Large-Scale Transfer Experiment

A pivotal part of the research is a large-scale transfer experiment, escalating model sizes to 10 billion parameters. This experiment combines architectural adjustments that were compatible with μ-Transfer and improved performance, conclusively demonstrating that optimal learning rates identified in a 2 million parameter model could accurately predict those for the 10 billion parameter model.

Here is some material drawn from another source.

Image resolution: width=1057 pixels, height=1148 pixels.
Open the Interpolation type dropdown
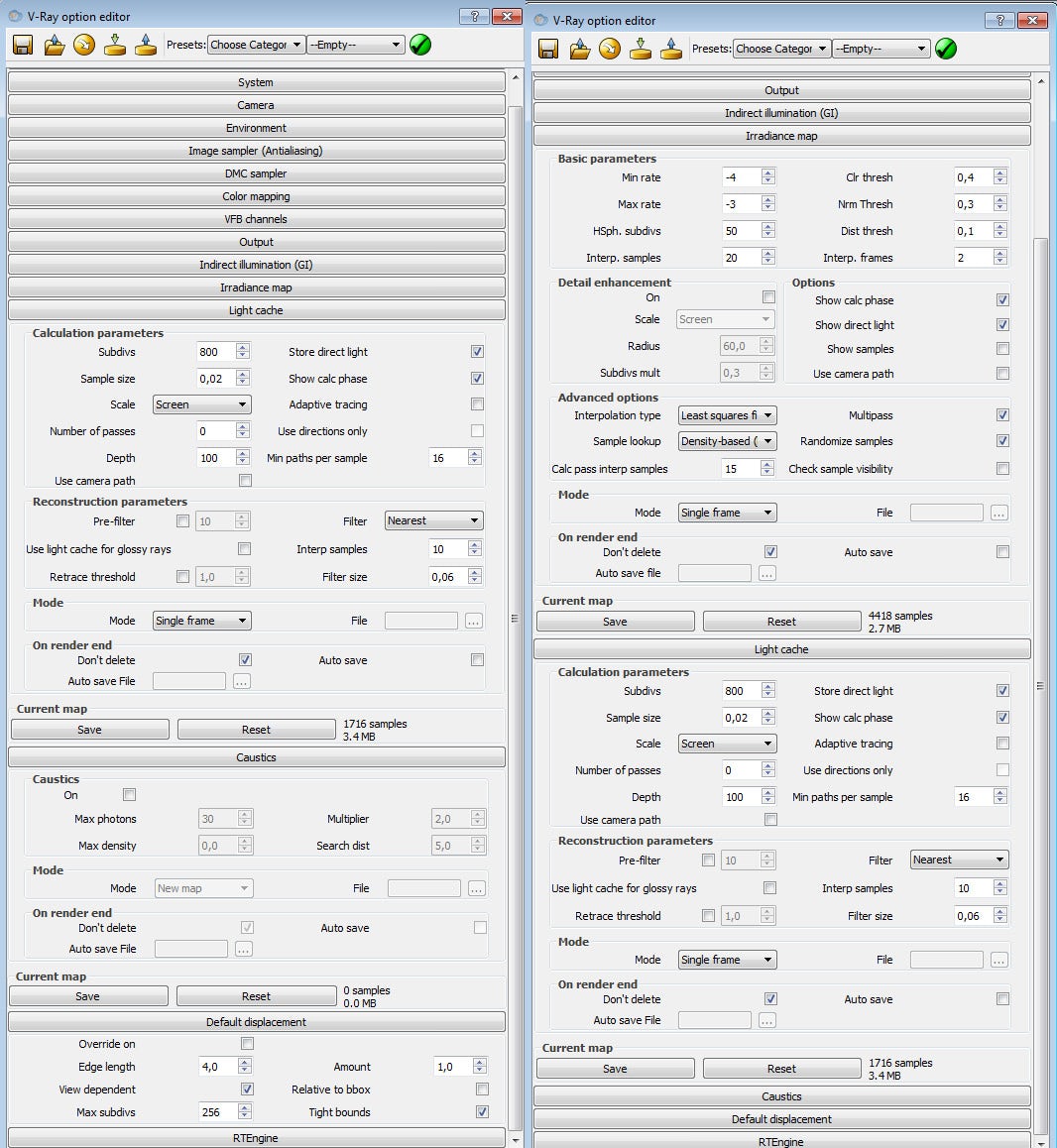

Implications and Future Directions

The findings validate μ-Transfer's efficacy in a broad scope of settings, with some noted exceptions which invite further research. Given the successful transfer to a 10 billion parameter model, the results affirm the scalability of μP and suggest its potential to substantially reduce the computational costs associated with tuning large-scale models. Future inquiries may delve into refining μP's compatibility with trainable scale parameters and exploring adaptable attention scales, possibly extending these principles beyond transformer architectures.

Conclusion

This paper substantiates the effectiveness of μP and μ-Transfer in optimizing hyperparameter settings across transformer models of vastly differing sizes, with some limitations. By navigating through various architectural and training adaptations, the research elucidates pathways and pitfalls for applying μP in practice, contributing valuable insights to the continuous evolution of large-scale model training methodologies.

The robust testing across multiple configurations underscores μP's promise in simplifying the arduous process of hyperparameter optimization for large neural networks, paving the way for more efficient and scalable AI systems.